“El Tren de Aragua nunca había tomado tantos resguardos para ocultar un cuerpo”: investigador sobre asesinato de Ronald Ojeda, en el que estaría vinculado Diosdado Cabello
La justicia de Chile ha dado un giro sin precedentes en la investigación del asesinato del exmilitar venezolano Ronald Ojeda al señalar formalmente a Diosdado Cabello, considerado uno de los hombres más poderosos del régimen venezolano, como presunto negociador del crimen con la cúpula del Tren de Aragua.
El fiscal Héctor Barros, encargado del caso, sostiene que "los antecedentes reunidos apuntan directamente" a Cabello como la persona que "habría negociado con la cúpula del Tren de Aragua el crimen de Ojeda".
Según Barros, si se tratara de un "secuestro extorsivo convencional, habría sido absurdo secuestrar, asesinar u ocultar a Ojeda sin intentar cobrar un rescate", lo que llevó a la fiscalía a concluir que "alguien había pagado por esta operación" con un claro móvil político.
La investigación del secuestro y asesinato de Ojeda, refugiado político en Chile, comenzó hace más de dos años y desde el inicio presentó características atípicas.
El prefecto Hassel Barrientos, jefe antisecuestro de la Policía de Investigaciones de Chile, explicó en entrevista con NTN24 que "en los primeros días, desde el secuestro del exteniente Ronald Ojeda, nunca recibimos un contacto por parte de los captores con la finalidad de exigir un pago por su liberación".

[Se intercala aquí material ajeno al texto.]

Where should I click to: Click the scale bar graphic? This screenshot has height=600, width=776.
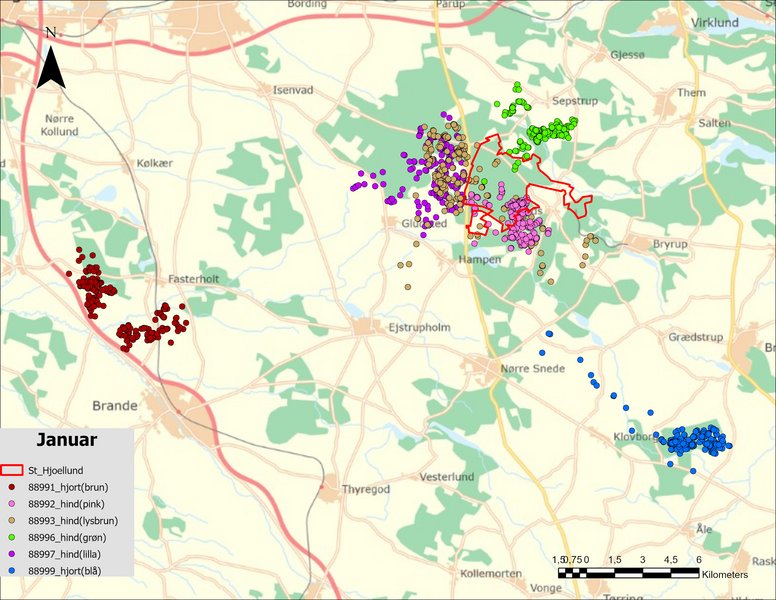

Otros elementos reforzaron la tesis del móvil político: los perpetradores simularon ser un equipo policial para ingresar al condominio donde residía Ojeda, y tomaron precauciones extremas para ocultar el cuerpo, que fue encontrado "inhumado de manera ilegal, bajo metro setenta de profundidad" con una loza de concreto de veinte centímetros sobre la excavación.
"Nunca esta organización había tomado tantos resguardos para ocultar el cuerpo de una víctima", señaló Barrientos.
La investigación involucra a 26 personas imputadas y detenidas en Chile, muchas de ellas extraditadas desde Estados Unidos, Colombia, Costa Rica y Panamá gracias a la cooperación policial internacional a través de Interpol.
Según el prefecto Barrientos, existe "evidencia testimonial" y información extraída de dispositivos de comunicación que sustenta la hipótesis del móvil político.